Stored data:
--------------------------------

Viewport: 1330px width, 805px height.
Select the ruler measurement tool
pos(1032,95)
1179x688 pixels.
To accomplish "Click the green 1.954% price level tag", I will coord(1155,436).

--------------------------------

### Exercise details
All lines from the one with "Select the ruler measurement tool" onward to the end of the records above should be repeated exactly, and only those lines.

### Solution to this exercise
Select the ruler measurement tool
pos(1032,95)
1179x688 pixels.
To accomplish "Click the green 1.954% price level tag", I will coord(1155,436).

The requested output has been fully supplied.